Options for deriving probability distributions of time-sequenced transition matrices when the data lacks the "memoryless" feature of a Markov chain?

I have a dataset which I initially believed was suitable for running Markov Chain Monte Carlo simulations, in that there is a finite number of readily identifiable states that all population elements fall into and traverse over time, elements transition from one state to another (or remain in the same state) from one period to the next, all periods are of the same length, the behavior of the individual population elements are mostly (but not 100%) independent of one another, there is an "absorptive" state which some but not all elements eventually reach, etc.

However upon further analysis the data does not appear to have the "memoryless" property of a Markov chain. In my data, whose transition matrices are shown in the image at the bottom, an element ever touching state 04 or 05 has a significant impact on the state-behavior of that element in ALL future periods and not only the next period. The "memory" from one period to the next is quite sticky. Generally elements can dance around states NULL, 01, 02, fairly randomly from one period to the next but once an element touches any of states 03-05 then that element is forever "tainted" in its behavior and rarely falls out of those 03-05 states (mostly ending up in state 05).
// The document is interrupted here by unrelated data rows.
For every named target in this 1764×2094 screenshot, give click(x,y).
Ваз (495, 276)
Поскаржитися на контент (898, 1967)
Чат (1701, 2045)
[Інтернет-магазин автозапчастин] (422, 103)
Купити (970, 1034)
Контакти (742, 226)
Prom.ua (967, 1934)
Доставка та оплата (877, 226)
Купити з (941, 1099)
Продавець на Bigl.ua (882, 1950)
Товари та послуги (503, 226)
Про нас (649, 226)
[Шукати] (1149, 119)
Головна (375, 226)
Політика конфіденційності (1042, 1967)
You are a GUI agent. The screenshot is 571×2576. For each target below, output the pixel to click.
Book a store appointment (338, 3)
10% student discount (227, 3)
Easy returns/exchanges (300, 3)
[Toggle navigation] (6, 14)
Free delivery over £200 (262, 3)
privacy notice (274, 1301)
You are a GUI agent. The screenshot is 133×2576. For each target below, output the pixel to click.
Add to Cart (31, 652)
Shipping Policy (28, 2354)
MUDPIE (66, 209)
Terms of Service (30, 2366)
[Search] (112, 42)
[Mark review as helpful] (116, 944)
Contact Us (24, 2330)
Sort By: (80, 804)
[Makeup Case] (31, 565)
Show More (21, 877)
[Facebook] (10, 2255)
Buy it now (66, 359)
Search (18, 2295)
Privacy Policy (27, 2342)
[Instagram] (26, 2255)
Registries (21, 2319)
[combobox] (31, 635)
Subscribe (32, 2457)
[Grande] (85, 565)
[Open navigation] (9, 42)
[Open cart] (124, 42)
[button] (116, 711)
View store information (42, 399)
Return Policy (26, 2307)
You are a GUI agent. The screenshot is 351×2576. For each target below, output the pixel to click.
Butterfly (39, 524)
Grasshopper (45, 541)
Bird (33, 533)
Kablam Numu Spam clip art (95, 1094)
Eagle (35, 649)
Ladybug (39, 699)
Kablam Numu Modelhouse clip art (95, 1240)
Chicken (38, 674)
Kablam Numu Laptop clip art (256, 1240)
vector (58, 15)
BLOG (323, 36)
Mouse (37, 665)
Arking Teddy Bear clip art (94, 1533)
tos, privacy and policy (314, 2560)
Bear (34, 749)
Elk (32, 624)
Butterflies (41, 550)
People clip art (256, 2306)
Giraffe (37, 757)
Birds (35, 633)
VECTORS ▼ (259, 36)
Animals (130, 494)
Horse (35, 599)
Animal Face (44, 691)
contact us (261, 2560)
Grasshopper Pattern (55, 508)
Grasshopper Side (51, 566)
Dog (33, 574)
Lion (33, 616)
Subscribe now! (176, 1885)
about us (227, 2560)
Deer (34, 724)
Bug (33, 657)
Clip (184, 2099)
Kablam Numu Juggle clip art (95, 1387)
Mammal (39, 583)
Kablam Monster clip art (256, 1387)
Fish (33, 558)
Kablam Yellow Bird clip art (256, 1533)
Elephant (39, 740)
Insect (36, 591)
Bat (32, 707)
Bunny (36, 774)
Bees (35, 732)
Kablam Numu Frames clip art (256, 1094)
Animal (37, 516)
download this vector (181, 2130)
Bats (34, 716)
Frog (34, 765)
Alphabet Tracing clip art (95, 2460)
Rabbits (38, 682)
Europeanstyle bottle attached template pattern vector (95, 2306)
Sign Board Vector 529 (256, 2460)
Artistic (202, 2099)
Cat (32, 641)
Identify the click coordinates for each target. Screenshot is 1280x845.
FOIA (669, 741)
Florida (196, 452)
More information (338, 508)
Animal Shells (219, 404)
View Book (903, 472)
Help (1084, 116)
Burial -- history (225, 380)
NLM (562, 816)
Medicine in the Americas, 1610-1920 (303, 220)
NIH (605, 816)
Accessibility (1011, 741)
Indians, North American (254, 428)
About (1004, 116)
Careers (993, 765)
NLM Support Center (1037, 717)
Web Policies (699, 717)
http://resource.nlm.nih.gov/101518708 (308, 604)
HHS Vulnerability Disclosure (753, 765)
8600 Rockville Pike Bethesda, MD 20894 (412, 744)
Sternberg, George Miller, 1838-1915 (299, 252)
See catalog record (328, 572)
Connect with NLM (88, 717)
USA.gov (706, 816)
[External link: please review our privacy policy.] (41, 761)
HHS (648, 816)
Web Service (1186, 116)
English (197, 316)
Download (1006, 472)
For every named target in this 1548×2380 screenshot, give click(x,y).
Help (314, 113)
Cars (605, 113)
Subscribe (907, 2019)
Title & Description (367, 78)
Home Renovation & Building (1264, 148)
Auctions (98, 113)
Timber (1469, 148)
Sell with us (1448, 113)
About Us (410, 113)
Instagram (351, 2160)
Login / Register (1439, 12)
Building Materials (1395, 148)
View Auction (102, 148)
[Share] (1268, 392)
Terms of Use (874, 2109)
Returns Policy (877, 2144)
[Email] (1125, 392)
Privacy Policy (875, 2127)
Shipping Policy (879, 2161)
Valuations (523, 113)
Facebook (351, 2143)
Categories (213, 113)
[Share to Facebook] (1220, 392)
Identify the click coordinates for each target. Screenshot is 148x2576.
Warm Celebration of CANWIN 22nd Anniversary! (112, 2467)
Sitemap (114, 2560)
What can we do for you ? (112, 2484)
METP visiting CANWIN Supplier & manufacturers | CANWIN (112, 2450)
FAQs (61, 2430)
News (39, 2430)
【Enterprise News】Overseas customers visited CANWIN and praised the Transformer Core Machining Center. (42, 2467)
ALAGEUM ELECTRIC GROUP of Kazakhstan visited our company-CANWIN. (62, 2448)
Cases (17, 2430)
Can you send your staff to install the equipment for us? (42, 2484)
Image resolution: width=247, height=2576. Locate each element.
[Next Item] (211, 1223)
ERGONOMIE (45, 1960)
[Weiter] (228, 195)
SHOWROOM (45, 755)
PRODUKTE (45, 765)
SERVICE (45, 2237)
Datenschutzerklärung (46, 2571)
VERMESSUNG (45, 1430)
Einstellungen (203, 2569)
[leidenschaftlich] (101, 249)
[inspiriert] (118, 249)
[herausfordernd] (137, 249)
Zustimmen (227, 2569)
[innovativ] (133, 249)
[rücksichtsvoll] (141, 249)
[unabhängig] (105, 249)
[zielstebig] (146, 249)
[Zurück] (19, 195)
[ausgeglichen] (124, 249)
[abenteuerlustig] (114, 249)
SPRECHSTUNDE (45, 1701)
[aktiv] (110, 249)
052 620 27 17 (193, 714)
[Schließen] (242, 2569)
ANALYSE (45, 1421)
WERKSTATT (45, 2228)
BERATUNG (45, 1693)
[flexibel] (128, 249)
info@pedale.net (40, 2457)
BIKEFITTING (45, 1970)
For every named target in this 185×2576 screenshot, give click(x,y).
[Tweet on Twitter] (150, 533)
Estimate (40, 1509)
I also easily calculate the SDEV of the transition probabilities. Note that in the below image I oriented the from/to transitions vertically along columns; the R code I used easily transposes the matrices.

My end goal is to run simulations to derive probability distributions for elements ending in the states of NULL, 01, 02, 03, 04, 05, in period x where x is a user input (where x > 6 in this dataset example).

So my question is, what is a good approach for running transition matrix simulations when your transitions do not meet the memoryless property of a Markov chain? In the context of an appropriate R package would be most helpful, for running simulations. I do everything in R now. Or in practice can the memoryless property be safely ignored in running MCMC? Is there an R package for testing the "Markovness" of a data set?